Cook out of the kitchen after 37 years
Published 12:00 am Monday, January 10, 2005
Rashelle Burkley reaches for a whisk in a familiar place, the kitchen of Maxwell’s, on East Clay Street, where she cooked for 37 years. (MEREDITH SPENCER The Vicksburg Post)
[1/9/05]The secret of tomato aspic is the cooking time, said Rashelle Burkley, who made it for many years at Maxwell’s Restaurant but has now retired, leaving that duty to others.
“I started in 1967,” she said as she talked of her career while sitting in her Halls Ferry Road home.
“I’m going to miss her,” said Garfield Wright Jr., the chef at Maxwell’s for many years.
He said Burkley was always the same person when she arrived every day, smiling and ready to go to work.
“She only had one speed, she wasn’t fast and she wasn’t slow,” he said, adding that she was, really, a good cook.
“She always called me Chefie and I called her my supervisor,” Wright said.
Burkley, who retired at the end of December, started working for Frank Maxwell when he was in charge of the restaurant at the old Magnolia Hotel and Restaurant on South Washington Street.
“He went in business for himself, and I followed him,” she said. “I worked out there a year, year and a half.”
Burkley, 66, said she learned to cook from Mary Douglas and Percy Tolliver at the Magnolia and then from Vera Garrett and Garfield Wright at Maxwell’s.
She learned from them how to make the tomato aspic, a spicy congealed salad flavored with tomato juice and with a center of flavored cream cheese in the middle. It’s a house favorite.
“My speciality was mainly the casseroles,” she said, naming the crabmeat au gratin and imperial and the mushroom and artichoke casseroles as examples of her work.
Burkley said she also made the homemade salad dressings for which Maxwell’s was known.
“I also did a lot of hamburgers and po’ boys,” she added.
Burkley said she was also known as an oyster-opener at the restaurant.
“I got a fifth of champagne that one of the customers gave me for my retirement for opening oysters for him. He didn’t want anybody to open the oysters but me for him. He said I was the best oyster-opener in town,” she said.

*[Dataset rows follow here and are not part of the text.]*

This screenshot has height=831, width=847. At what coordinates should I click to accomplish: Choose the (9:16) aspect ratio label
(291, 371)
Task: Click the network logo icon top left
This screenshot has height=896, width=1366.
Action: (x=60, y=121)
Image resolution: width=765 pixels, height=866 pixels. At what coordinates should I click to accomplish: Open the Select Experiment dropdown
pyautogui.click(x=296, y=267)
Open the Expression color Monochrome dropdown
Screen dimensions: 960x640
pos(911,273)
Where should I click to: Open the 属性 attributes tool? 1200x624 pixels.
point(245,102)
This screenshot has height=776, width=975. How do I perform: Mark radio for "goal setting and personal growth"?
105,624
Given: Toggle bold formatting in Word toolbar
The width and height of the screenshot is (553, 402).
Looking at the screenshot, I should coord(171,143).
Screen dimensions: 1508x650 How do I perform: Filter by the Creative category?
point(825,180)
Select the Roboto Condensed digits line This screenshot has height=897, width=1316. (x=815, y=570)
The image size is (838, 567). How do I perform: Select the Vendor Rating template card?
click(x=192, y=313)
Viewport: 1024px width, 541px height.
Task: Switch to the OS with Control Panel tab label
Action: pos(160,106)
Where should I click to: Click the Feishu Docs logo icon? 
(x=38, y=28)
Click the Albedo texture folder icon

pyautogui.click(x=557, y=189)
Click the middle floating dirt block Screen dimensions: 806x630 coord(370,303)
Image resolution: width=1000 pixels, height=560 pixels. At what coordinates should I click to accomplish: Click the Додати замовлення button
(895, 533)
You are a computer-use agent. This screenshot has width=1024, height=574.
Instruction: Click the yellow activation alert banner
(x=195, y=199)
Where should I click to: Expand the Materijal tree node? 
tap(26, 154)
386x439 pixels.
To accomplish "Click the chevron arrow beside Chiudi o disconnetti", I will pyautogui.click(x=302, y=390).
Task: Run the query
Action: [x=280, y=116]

Even though she has probably opened hundreds of dozens, she does not like raw oysters herself. She said she will eat a few fried, because her late husband liked them.
One time another Maxwell’s employee persuaded her to try one raw.
“She said, We’ll put it on a cracker and put some cocktail sauce on it. We’ll put it in our mouths and just chew it up,'” Burkley said.
She said her friend ate her oyster with no problem.
“I chewed and chewed but I never could swallow mine,” she said.
She said she can also cook many of the standard Southern dishes such as greens and peas, but did not do much of that because she usually worked at night.
Making the salad dressings was her favorite work in the kitchen, Burkley said.
“I don’t get so hot doing that,” she said.
The secret of cooking, if there is one, Burkley said, is making food people like to eat. To get it to that point, she said a cook really has to taste the dish as it is cooking, to know if the seasoning is right.
A person can learn to cook from a recipe, she said, but to perfect it, a person must learn what to add or leave out to make the dish taste the way people want it.
“I (also) go by feel. I go by the way it feels in my hand,” Burkley said, adding she can measure out an ingredient in her hand and tell if its a tablespoonful, or whatever it has to be.
“Everybody asks me what I’m going to do,” Burkley said. “I tell them I have too much to do around the house and I’m going fishing. That’s my favorite hobby.”
She said she mostly fishes at private ponds and lakes and has access to many places either on her own or through friends.
In addition, she has four grown children, three of whom live outside of Vicksburg. She can visit them and many other relatives she has scattered from New York to Detroit.